New plans for universities to use “self-government” to implement a system of “study assistantships” should be blocked, student protesters said yesterday, alleging that the assistantships were designed to avoid new rules granting full labor protections to student teachers and research assistants.
“If universities are able to use the principle of self-government to get rid of the Labor Standards Act (勞動基準法), the nation’s 600,000 research assistants would become orphans outside the scope of labor protections, exposing them to being fired or having their salaries cut at will, with no place to turn if they suffered injuries on the job,” National Chengchi University Student Labor Rights Association member Wu Chao-ju (吳昭儒) said.
“If you want to serve as a teaching assistant, you would have to take a [teaching] course that is worth no credits, despite the work being the same as before — yet, somehow, schools could say that you are ‘learning as an assistant,’ rather than working,” he said.
Photo: Chen Chih-chu, Taipei Times
Taiwan Higher Education Union organization department director Lin Po-yi (林柏儀) called for the government to “fully implement” student employees’ rights according to the act, blasting university claims that assistantships should not be considered “jobs.”
“Do people not learn things wherever they work?” he said. “If there is a reality of work, there should be labor guarantees, regardless of whether you are a student or are learning on the job.”

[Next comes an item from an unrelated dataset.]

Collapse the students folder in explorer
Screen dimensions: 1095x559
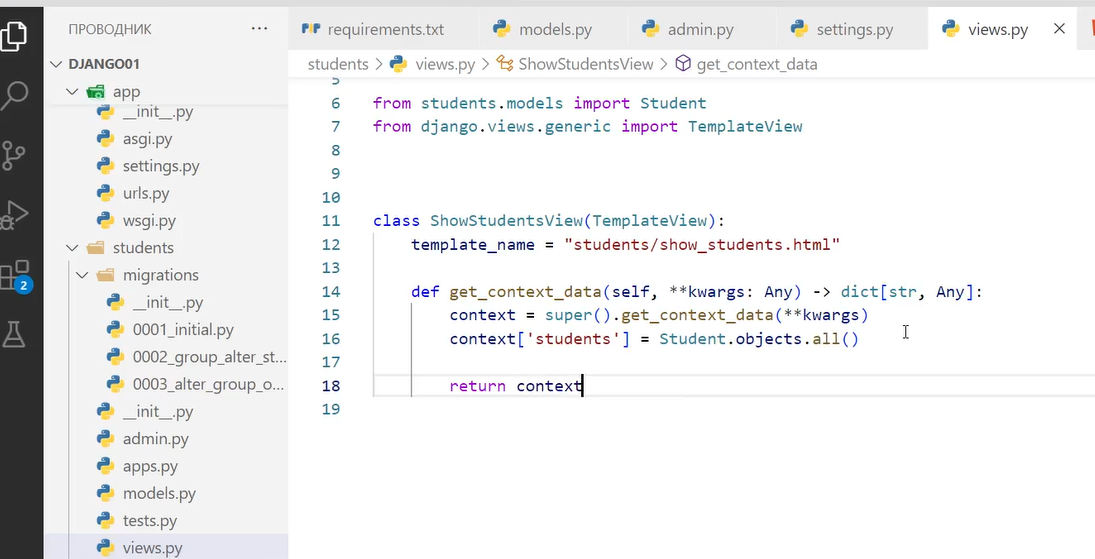click(72, 248)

Schools ought to classify all student positions regardless of content as “study assistantships,” he said, citing National Tsing Hua University’s using the term to classify student “dorm managers.”
National Chengchi University doctoral student Lin Yi-chih (林奕志) said that only if assistants were awarded the protections of the act would they be able to “fight back” against unreasonable faculty demands to perform manual tasks unrelated to their studies, such as walking dogs or watering plants.
Protesters poured red paint over photographs of university heads to symbolize the “blood and sweat” of research assistants, while calling on the government to budget subsidies to schools to cover students’ inclusion in the National Labor Insurance.
Student advocates and schools have been engaged in a prolonged tug-of-war over labor standards after the Ministry of Labor earlier this year ruled that the assistants were within the scope of the act.
University heads reportedly submitted a petition to the Executive Yuan on Tuesday, calling for the ruling to be overturned, or for additional time to be allowed for compliance.